Enfin, le dispositif est complété par une base terrestre, implantée dans le désert, à Zayed, où les unités de l’armée de Terre pourront s’entraîner au combat en zone urbaine et accomplir des stages d’aguerrissement en terrain désertique.
Cette base, appelée Camp de la Paix, voulue et financée par les Emirats arabes unis, accueillera en permanence, dès juillet prochain, près de 400 militaires français. Elle est par ailleurs le symbole du changement géostratégique de Paris, annoncé lors de la publication du Livre blanc sur la défense et la sécurité nationale, en juin 2008. Ce document définissait alors un arc stratégique allant de l’Atlantique à l’océan Indien, zone « où le risque de crises internationales de grande ampleur intéressant la sécurité nationale est susceptible de se concrétiser dans les quinze ans à venir, en même temps que celui d’intérêts stratégiques forts ».

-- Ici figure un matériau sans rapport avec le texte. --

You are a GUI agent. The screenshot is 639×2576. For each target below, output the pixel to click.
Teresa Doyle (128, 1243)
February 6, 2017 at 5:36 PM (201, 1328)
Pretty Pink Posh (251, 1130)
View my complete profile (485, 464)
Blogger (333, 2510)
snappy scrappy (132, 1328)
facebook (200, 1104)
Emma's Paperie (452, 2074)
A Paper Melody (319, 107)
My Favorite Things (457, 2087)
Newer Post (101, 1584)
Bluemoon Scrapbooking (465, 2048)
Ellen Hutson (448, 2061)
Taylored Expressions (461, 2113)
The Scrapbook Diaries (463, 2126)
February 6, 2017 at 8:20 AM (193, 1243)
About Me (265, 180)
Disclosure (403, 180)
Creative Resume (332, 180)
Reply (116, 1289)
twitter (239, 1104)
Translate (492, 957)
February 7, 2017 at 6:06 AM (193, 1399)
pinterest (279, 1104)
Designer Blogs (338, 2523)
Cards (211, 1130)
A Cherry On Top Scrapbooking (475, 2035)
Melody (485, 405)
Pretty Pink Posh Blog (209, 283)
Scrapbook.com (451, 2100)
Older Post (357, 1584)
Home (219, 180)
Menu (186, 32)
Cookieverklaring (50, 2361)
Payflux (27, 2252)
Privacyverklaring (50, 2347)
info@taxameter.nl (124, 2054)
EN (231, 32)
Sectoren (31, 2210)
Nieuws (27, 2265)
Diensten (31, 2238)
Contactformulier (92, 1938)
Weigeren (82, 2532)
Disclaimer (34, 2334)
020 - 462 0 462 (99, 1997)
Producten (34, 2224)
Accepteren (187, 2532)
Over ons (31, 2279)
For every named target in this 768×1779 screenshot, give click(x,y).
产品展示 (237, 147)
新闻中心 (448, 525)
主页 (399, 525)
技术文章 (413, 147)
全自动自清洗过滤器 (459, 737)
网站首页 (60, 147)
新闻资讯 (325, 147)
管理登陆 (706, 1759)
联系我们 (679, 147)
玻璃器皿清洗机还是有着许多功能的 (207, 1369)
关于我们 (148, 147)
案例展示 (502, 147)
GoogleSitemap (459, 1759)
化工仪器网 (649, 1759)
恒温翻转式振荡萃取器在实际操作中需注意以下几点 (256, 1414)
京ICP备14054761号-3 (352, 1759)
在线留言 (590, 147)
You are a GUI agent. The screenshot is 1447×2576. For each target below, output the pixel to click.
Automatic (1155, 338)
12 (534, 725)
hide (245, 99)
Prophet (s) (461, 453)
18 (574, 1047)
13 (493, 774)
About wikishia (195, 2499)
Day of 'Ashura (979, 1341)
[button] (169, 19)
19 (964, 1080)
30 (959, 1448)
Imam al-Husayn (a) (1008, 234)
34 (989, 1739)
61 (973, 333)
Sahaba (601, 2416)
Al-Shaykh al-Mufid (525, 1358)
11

Pour le président Sarkozy, interrogé par la revue Diplomatie, l’implantation militaire aux Emirats arabes unis est donc l’expression de « la volonté de la France de participer pleinement à la stabilité de cette région essentielle pour l’équilibre du monde » et « permettra aussi de renforcer notre coopération stratégique avec l’ensemble de nos alliés dans la zone ».
De fait, l’inauguration de cette base est inédite dans la mesure où c’est la première implantation militaire française dans une région tradionnellement sous influence anglo-saxonne, de par le passé colonial de la Grande Bretagne – les EAU sont d’ailleurs une ancienne colonie britannique – et la forte présence des forces armées américaines (Ve Flotte à Bahreïn, Koweït, Arabie Saoudite, etc..)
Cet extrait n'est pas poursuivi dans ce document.